I was watching Monday Night Countdown on ESPN the other evening when Trent Dilfer and Steve Young began talking about Sam Bradford and his struggles in the red zone. And, of course, I brought the conversation home to South Florida.

To Chad Henne.

To the Miami Dolphins' offense.

And to their red zone problems so far this season.

"You don't make your money in between the 20s," Dilfer said of playing QB. "You make your money from the 20 in against pressure."
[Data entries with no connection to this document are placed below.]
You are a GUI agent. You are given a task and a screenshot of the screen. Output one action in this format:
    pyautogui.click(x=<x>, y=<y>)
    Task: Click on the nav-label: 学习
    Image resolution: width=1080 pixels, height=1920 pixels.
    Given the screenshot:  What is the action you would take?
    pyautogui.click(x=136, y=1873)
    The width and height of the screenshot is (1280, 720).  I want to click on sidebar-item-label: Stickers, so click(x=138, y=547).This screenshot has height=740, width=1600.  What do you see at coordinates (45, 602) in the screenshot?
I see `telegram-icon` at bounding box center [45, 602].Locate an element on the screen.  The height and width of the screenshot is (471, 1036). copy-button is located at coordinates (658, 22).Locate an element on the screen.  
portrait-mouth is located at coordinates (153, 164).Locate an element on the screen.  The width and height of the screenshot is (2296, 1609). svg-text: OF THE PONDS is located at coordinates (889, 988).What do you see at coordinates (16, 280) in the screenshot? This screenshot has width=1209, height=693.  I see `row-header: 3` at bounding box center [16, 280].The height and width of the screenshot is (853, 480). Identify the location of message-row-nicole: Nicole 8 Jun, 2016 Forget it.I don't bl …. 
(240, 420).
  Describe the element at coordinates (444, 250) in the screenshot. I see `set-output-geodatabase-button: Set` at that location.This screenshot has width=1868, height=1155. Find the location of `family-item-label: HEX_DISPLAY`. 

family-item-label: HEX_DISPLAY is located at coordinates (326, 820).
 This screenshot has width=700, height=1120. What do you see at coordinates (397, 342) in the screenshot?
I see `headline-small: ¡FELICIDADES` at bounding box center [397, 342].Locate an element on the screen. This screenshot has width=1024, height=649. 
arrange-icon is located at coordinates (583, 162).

Young, a Hall of Famer, agreed.

"The easiest thing to do is go between the 20s [but] inside the 20s is graduate work," he said. " .. you got to realize that for a lot of players that's the final step for them -- how to put it in the end zone. Because nobody is really ever open in the red zone. It's not just against the blitz but also zone.

"A lot of times young quarterbacks will say, 'Read the defense, do a nice job, drop the ball down, and kick a field goal.' And after about 16 field goals in a row you realize that's not the job. You have to throw somebody open."

Again, they were talking about Sam Bradford. But it all applies to Henne and his play so far in 2011. He's had relatively high success moving the team up and down the field between the 20s. But inside the 20s, the Dolphins are ranked No. 31 in the NFL with an unacceptable 60 percent scoring percentage.

Henne has to learn to throw receivers open. He has to learn to make precise, accurate throws and make them with anticipation -- something he's struggled to do at times. Against the Texans, Henne completed 3 of 8 passes inside the opponent 20 yard line for 16 yards and 1 TD. Not very good.

So there is that.

But ...

Miami's struggles in the red zone are not all Henne's doing. Not by a long shot. The Dolphins have struggled the first two games to rush the ball when it counts most. That is very frustrating.

And Dolphins' receivers haven't exactly helped Henne, either. No. 1 receiver Brandon Marshall has had two opportunities in the end zone that have hurt his team because he had two drops of potential touchdowns -- one against New England and one against Houston.

One of those at first to me seemed like a late throw by Henne. I said as much on the live blog. But I was wrong. Looking at the throw in the following series of screen shots sent to me by reader Justin Reader, it is obvious Henne threw an amazing pass to Marshall from the 16 yard line in the fourth quarter on Sunday.

Miami was trailing 16-10 at the time. Matched against former Dolphins DB Jason Allen, Marshall is in man-to-man coverage:

Marshall drop 1
Marshall beats Allen (no surprise) and the ball is in the air with about eight yards to spare between the players and the end line.

Marshall drop 2
Ball's almost there. Five yards to spare between players and the end line. Allen is watching helplessly.

Marshall drop 3
Marshall's got it. The ball is in his grasp. Now he must hold on and get both feet in bounds. He's got about four yards to work with.

Marshall drop 4
Still looking good. He's got three yards to secure the ball and get his feet in bounds. Allen? Helpless.

Marshall drop 5
This is now looking like a TD. Just hold on, Brandon Marshall!

Marshall drop 6
Whoops! Ball is no longer in Marshall's grasp. He basically flipped it away as he was trying to secure it.

Marshall drop 7
Yup, this is not going well. Now we have to hope Allen doesn't catch the rebound for an interception.

Marshall drop 8
Incomplete pass. Marshall had it in his grasp. He would have had room to tap his feet in. It could have, should have been a touchdown that put the Dolphins ahead 17-16.

Instead Dan Carpenter had to kick a 34-yard field goal to make the score, 16-13 in Houston's favor.

Marshall completes this catch, the game changes. The mood changes. Momentum shifts. Miami's red zone results change.

Instead, I'm writing about the team's red zone problems. Bottom line:

Somebody's got to make a play. Miami's playmakers have got to make a play. If they don't, we shouldn't call them playmakers any more.